- _Problem to work on_
Please extract all of the rows below and copy each one word for word.

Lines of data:
------------------------------------------------

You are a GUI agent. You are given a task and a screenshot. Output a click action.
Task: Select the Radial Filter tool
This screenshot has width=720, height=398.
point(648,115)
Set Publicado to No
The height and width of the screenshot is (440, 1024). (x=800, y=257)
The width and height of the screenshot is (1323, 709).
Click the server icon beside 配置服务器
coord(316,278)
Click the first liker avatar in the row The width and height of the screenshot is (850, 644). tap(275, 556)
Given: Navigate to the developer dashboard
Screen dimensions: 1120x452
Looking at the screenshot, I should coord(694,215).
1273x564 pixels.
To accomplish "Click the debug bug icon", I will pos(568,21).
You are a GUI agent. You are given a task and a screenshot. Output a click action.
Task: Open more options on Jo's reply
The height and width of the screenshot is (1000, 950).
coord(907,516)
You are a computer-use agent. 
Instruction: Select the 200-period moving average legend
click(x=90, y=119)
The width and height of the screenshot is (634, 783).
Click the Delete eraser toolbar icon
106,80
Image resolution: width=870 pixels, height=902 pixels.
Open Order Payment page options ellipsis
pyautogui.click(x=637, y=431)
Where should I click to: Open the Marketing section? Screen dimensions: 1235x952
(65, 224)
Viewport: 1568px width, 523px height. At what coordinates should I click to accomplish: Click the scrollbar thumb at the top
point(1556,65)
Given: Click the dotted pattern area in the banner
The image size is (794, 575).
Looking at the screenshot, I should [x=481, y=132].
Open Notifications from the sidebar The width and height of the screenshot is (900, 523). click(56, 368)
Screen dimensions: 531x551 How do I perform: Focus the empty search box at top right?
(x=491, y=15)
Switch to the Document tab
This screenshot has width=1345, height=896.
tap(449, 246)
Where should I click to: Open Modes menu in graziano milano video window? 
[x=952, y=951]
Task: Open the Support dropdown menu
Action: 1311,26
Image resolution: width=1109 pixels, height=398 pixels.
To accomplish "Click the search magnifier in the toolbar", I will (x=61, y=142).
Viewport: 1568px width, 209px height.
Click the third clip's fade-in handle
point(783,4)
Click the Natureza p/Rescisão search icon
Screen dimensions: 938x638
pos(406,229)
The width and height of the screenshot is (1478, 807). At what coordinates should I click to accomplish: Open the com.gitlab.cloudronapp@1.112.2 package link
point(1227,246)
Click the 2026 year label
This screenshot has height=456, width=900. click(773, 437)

------------------------------------------------

- _Problem solution_
You are a GUI agent. You are given a task and a screenshot. Output a click action.
Task: Select the Radial Filter tool
This screenshot has width=720, height=398.
point(648,115)
Set Publicado to No
The height and width of the screenshot is (440, 1024). (x=800, y=257)
The width and height of the screenshot is (1323, 709).
Click the server icon beside 配置服务器
coord(316,278)
Click the first liker avatar in the row The width and height of the screenshot is (850, 644). tap(275, 556)
Given: Navigate to the developer dashboard
Screen dimensions: 1120x452
Looking at the screenshot, I should coord(694,215).
1273x564 pixels.
To accomplish "Click the debug bug icon", I will pos(568,21).
You are a GUI agent. You are given a task and a screenshot. Output a click action.
Task: Open more options on Jo's reply
The height and width of the screenshot is (1000, 950).
coord(907,516)
You are a computer-use agent. 
Instruction: Select the 200-period moving average legend
click(x=90, y=119)
The width and height of the screenshot is (634, 783).
Click the Delete eraser toolbar icon
106,80
Image resolution: width=870 pixels, height=902 pixels.
Open Order Payment page options ellipsis
pyautogui.click(x=637, y=431)
Where should I click to: Open the Marketing section? Screen dimensions: 1235x952
(65, 224)
Viewport: 1568px width, 523px height. At what coordinates should I click to accomplish: Click the scrollbar thumb at the top
point(1556,65)
Given: Click the dotted pattern area in the banner
The image size is (794, 575).
Looking at the screenshot, I should [x=481, y=132].
Open Notifications from the sidebar The width and height of the screenshot is (900, 523). click(56, 368)
Screen dimensions: 531x551 How do I perform: Focus the empty search box at top right?
(x=491, y=15)
Switch to the Document tab
This screenshot has width=1345, height=896.
tap(449, 246)
Where should I click to: Open Modes menu in graziano milano video window? 
[x=952, y=951]
Task: Open the Support dropdown menu
Action: 1311,26
Image resolution: width=1109 pixels, height=398 pixels.
To accomplish "Click the search magnifier in the toolbar", I will (x=61, y=142).
Viewport: 1568px width, 209px height.
Click the third clip's fade-in handle
point(783,4)
Click the Natureza p/Rescisão search icon
Screen dimensions: 938x638
pos(406,229)
The width and height of the screenshot is (1478, 807). At what coordinates should I click to accomplish: Open the com.gitlab.cloudronapp@1.112.2 package link
point(1227,246)
Click the 2026 year label
This screenshot has height=456, width=900. click(773, 437)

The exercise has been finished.